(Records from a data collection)
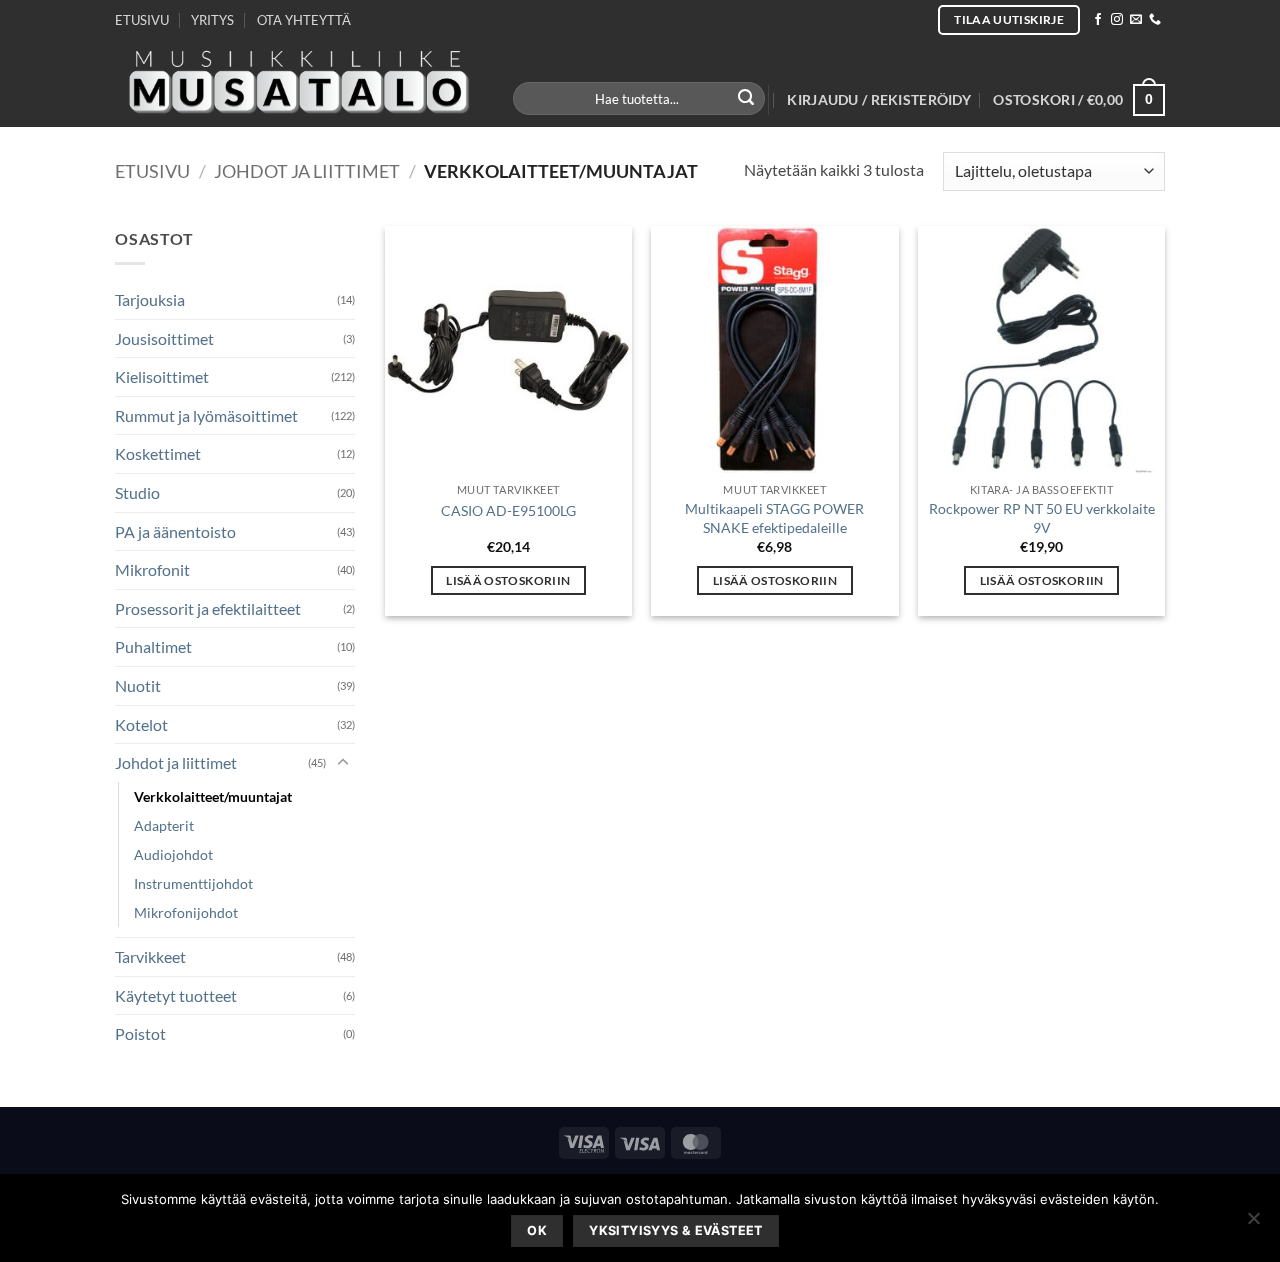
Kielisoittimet (162, 376)
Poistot (140, 1033)
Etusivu (152, 171)
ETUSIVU (142, 20)
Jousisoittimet (164, 338)
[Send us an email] (1136, 20)
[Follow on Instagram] (1117, 20)
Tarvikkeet (150, 956)
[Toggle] (343, 763)
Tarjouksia (150, 299)
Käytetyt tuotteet (176, 995)
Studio (137, 492)
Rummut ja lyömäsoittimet (206, 415)
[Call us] (1155, 20)
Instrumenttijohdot (193, 883)
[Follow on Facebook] (1098, 20)
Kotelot (141, 724)
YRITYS (212, 20)
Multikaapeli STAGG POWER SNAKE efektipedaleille (774, 518)
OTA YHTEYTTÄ (304, 20)
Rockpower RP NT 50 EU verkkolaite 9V (1042, 518)
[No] (1253, 1224)
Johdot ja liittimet (307, 171)
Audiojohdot (173, 854)
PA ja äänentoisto (175, 531)
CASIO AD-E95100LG (508, 510)
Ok (537, 1230)
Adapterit (164, 825)
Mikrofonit (152, 569)
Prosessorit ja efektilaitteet (208, 608)
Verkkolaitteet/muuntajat (213, 796)
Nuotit (138, 685)
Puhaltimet (153, 646)
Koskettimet (158, 453)
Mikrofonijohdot (186, 912)
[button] (879, 100)
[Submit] (747, 99)
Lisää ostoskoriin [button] (508, 580)
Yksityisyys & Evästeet (675, 1230)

## Task
Please go through the data above and copy every line that has the word "Follow".

## Written answer
[Follow on Instagram] (1117, 20)
[Follow on Facebook] (1098, 20)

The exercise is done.